En 2020, le pain azyme peut séduire tout le monde :"Toutes les personnes qui cherchent une alternative au pain au levain, qui souhaitent manger sans sel ou sans sucre, pour des raisons diététiques ou simplement par goût, peuvent s'intéresser au pain azyme" explique Isabelle Heumann, la directrice de l'entreprise. Du temps des arrières grands-parents, grands-parents et parents d'Isabelle, seule la farine de blé était utilisée. Désormais épeautre, petit-épeautre, froment, sarrazin, khorazon, quinoa sont utilisés également et le bio a fait son apparition. Que ce soit en supermarché, dans des magasins bio, dans les épiceries fines ou même en parapharmacie, les rayons de pain azyme se développent."Toutes les personnes qui cherchent une alternative au pain au levain peuvent s'intéresser au pain azyme"

▶ Données affichées
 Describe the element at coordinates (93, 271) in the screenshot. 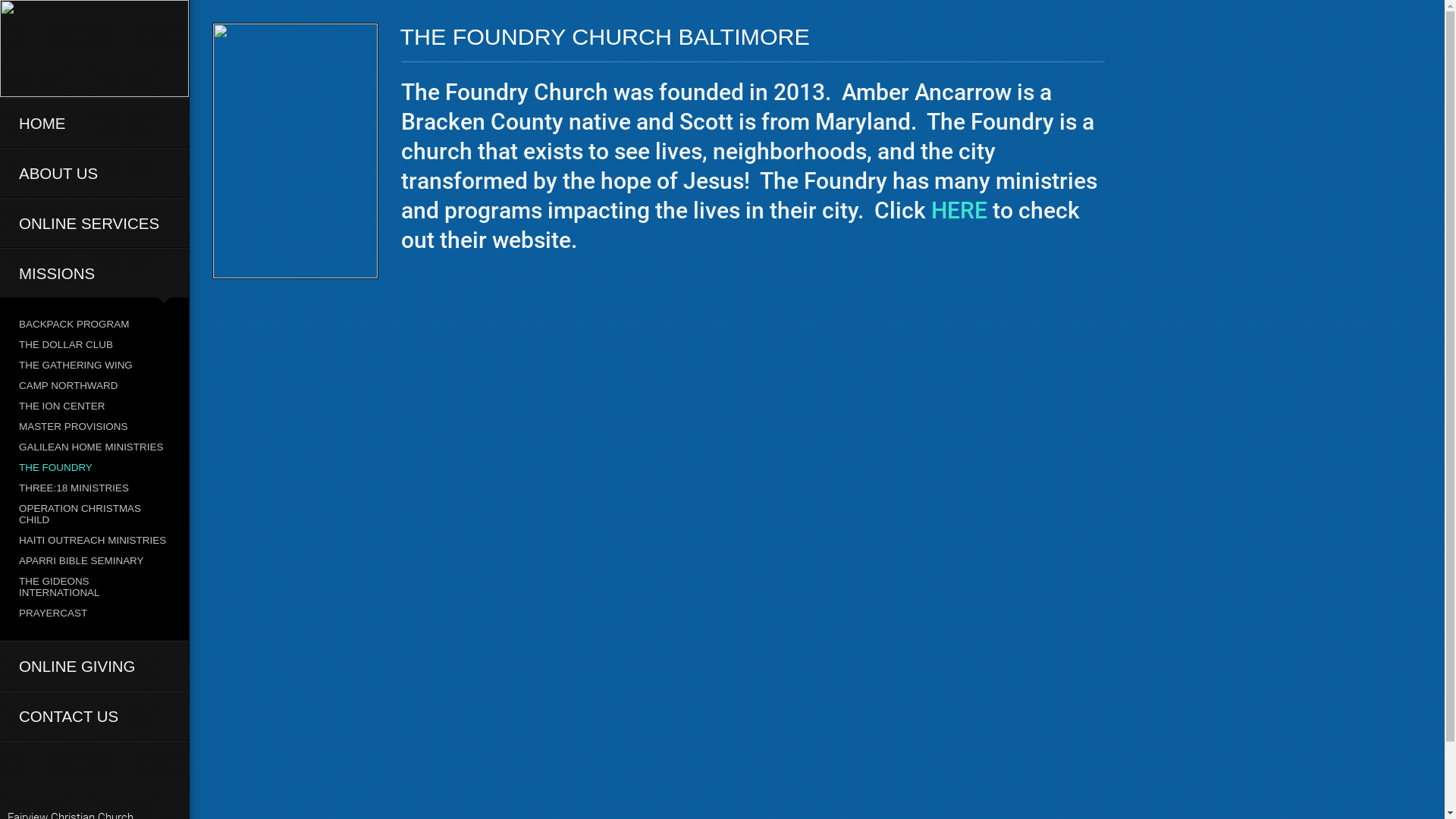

▶ Consignes
a) Quelle fonction Isabelle Heumann occupe-t-elle selon l'extrait sur le pain azyme ?
b) Reprenez l'extrait sur le pain azyme et poursuivez-le en quelques phrases après sa dernière phrase.
Les lignes n'ont aucun lien avec l'extrait sur le pain azyme.

▶ Vos réponses
a) Elle est la directrice de l'entreprise.

b)
L'entreprise familiale a démarré par une simple boulangerie. L'arrière-grand-père Max en est à l'origine, avec Bertha son épouse. "Mon arrière-grand-mère avait quand-même son nom sur le devant de la boulangerie en 1907, c'est suffisamment rare pour être signalé" se réjouit la première femme de l'entreprise a être entrée dans la lumière. A la suite des arrières-grands-parents, leur fils Paul et sa femme Berthe ont repris la boulangerie. La seconde guerre mondiale a malheureusement détruit leur bien, mais le couple a tout reconstruit. En 1950, Paul a eu l'opportunité de racheter une manufacture de pain azyme installée à Muttersholtz, dans le Bas-Rhin. Il a rapatrié les machines à Soultz-sous-Forêts et fait venir quelques contremaîtres qui avaient le savoir-faire. Après eux, Guy et Simone, les parents de l'actuelle directrice ont pris le relais.Aujourd'hui nous proposons quatre-vingts recettes et exportons dans une trentaine de pays, sous trois cents références.
Aujourd'hui, c'est Isabelle Heumann-Buchert, qui dirige l'entreprise. Distinguée par un trophée du prix des femmes à l'international en 2016, elle est nommée chevalier dans l'Ordre national de la Légion d'honneur le 1er janvier 2019.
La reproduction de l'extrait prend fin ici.